EXERCISE GOAL –
Can you rescale the records between the lines holding "Learn more [button] (62, 664)" and "Zustimmung [tab] (403, 477)", inclusive, and write each of those lines out again with its request text unchanged? Multiply every coordinate in the answers by 2.05 and round to whole numbers, with halves rounded up.

Data extracted from a collection

________________

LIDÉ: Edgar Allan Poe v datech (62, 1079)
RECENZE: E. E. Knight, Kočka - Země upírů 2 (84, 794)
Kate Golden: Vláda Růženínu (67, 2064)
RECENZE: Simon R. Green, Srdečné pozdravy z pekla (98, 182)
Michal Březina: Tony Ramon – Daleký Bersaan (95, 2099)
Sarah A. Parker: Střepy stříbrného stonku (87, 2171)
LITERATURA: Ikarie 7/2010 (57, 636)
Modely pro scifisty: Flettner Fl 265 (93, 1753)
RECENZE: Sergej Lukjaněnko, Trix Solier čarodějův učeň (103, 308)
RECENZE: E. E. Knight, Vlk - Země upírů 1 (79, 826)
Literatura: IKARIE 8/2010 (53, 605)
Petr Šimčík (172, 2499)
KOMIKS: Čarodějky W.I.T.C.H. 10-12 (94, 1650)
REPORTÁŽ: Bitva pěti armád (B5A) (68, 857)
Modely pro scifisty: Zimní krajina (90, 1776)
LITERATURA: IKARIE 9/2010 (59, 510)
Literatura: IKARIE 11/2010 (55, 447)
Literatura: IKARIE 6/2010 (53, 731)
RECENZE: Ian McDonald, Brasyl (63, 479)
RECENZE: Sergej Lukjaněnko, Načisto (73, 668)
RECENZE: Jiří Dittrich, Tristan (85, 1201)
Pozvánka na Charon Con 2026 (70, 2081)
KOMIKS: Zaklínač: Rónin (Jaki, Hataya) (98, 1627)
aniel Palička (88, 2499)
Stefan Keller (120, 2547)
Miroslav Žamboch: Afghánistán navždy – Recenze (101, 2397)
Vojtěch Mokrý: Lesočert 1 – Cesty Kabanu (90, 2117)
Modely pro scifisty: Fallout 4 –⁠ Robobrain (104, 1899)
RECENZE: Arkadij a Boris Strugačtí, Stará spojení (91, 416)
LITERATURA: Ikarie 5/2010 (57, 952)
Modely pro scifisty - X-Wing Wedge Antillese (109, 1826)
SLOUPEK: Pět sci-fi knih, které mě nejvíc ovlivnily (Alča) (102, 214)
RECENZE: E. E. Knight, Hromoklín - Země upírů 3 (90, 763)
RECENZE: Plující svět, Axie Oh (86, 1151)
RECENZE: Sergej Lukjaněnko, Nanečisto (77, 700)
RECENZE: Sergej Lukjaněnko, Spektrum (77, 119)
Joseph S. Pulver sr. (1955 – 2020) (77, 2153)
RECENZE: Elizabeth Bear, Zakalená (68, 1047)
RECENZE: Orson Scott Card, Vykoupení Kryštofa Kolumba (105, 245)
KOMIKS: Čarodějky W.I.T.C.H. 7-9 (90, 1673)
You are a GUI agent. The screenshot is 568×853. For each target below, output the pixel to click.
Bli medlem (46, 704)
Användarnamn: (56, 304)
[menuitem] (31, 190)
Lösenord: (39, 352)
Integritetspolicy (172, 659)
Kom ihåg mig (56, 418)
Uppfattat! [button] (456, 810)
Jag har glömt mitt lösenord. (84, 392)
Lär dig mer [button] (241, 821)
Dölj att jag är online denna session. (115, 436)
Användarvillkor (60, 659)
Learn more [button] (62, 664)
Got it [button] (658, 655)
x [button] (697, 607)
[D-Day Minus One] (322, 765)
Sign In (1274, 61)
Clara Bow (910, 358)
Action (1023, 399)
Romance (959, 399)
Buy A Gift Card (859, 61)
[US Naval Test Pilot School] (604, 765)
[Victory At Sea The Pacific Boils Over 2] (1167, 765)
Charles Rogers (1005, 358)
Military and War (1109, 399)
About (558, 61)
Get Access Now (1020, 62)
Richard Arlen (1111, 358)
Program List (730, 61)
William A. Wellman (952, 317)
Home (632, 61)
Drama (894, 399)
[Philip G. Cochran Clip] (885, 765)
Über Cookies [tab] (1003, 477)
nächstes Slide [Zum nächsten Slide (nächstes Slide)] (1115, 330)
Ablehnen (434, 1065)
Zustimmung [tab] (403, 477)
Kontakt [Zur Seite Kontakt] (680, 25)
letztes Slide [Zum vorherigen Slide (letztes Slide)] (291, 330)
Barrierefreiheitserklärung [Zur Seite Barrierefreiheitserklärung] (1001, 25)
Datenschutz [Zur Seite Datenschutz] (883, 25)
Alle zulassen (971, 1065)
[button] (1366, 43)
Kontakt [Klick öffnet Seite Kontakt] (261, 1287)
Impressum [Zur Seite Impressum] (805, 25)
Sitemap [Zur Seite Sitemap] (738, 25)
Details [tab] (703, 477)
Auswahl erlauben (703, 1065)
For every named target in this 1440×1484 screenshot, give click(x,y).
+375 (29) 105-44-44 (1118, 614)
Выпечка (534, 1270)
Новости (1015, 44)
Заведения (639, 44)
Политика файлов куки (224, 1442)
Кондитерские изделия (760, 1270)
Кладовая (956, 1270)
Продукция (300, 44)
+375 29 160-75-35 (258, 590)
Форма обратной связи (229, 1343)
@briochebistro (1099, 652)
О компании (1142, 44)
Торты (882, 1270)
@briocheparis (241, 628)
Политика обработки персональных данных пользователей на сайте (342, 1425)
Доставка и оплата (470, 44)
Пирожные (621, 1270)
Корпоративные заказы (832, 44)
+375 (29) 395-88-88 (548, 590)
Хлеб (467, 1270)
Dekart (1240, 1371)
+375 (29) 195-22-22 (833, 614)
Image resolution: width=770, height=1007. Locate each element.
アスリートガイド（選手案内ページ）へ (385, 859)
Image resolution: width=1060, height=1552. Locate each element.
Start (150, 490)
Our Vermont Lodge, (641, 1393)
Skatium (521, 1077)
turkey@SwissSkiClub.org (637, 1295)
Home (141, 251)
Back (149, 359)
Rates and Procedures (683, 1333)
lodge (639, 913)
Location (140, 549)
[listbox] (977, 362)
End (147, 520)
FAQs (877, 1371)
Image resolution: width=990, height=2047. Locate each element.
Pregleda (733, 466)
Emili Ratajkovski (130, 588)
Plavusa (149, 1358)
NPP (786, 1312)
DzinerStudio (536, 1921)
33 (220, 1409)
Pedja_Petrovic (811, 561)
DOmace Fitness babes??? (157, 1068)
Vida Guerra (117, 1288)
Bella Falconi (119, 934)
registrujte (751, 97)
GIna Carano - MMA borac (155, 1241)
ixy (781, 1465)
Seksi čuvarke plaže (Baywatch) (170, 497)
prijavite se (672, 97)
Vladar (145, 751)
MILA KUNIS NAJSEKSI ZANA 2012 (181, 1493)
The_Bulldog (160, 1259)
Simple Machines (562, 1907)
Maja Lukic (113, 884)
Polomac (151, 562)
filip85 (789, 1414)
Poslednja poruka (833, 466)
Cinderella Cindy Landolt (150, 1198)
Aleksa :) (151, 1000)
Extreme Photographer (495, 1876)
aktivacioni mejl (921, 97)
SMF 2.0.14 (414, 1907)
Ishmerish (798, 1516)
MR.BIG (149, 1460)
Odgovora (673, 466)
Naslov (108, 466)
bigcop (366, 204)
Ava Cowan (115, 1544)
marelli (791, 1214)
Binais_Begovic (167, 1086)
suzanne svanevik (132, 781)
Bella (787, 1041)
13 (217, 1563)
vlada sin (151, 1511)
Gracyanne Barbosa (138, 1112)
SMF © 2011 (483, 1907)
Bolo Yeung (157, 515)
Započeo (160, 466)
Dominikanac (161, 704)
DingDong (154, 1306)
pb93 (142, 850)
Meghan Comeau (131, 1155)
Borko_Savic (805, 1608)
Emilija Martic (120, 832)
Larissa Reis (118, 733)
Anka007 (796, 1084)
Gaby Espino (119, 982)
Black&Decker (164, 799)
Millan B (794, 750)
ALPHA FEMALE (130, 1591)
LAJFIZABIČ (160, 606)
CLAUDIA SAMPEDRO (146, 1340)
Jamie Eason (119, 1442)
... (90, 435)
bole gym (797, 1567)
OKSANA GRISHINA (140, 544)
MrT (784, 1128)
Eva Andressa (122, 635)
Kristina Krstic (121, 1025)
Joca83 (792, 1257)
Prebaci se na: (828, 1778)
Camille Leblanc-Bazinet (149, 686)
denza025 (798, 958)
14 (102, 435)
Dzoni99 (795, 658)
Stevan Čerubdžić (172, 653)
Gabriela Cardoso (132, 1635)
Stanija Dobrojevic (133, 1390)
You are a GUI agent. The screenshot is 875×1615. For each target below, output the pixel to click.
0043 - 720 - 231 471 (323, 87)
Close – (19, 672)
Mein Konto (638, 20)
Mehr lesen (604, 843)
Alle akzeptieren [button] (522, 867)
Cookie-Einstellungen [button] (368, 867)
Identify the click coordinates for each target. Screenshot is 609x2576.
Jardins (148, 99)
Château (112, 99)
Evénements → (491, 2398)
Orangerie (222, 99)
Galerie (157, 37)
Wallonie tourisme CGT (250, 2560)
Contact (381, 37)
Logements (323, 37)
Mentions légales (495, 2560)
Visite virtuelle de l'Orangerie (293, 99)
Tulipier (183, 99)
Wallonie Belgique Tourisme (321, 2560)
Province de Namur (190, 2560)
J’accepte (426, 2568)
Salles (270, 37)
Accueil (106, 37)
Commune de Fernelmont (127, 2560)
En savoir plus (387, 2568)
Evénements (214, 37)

________________

COMPLETE OUTPUT –
Learn more [button] (127, 1361)
Got it [button] (1349, 1343)
x [button] (1429, 1244)
[D-Day Minus One] (660, 1568)
Sign In (2612, 125)
Clara Bow (1866, 734)
Action (2097, 818)
Romance (1966, 818)
Buy A Gift Card (1761, 125)
[US Naval Test Pilot School] (1238, 1568)
[Victory At Sea The Pacific Boils Over 2] (2392, 1568)
Charles Rogers (2060, 734)
Military and War (2273, 818)
About (1144, 125)
Get Access Now (2091, 127)
Richard Arlen (2278, 734)
Program List (1497, 125)
William A. Wellman (1952, 650)
Home (1296, 125)
Drama (1833, 818)
[Philip G. Cochran Clip] (1814, 1568)
Über Cookies [tab] (2056, 978)
nächstes Slide [Zum nächsten Slide (nächstes Slide)] (2286, 677)
Ablehnen (890, 2183)
Zustimmung [tab] (826, 978)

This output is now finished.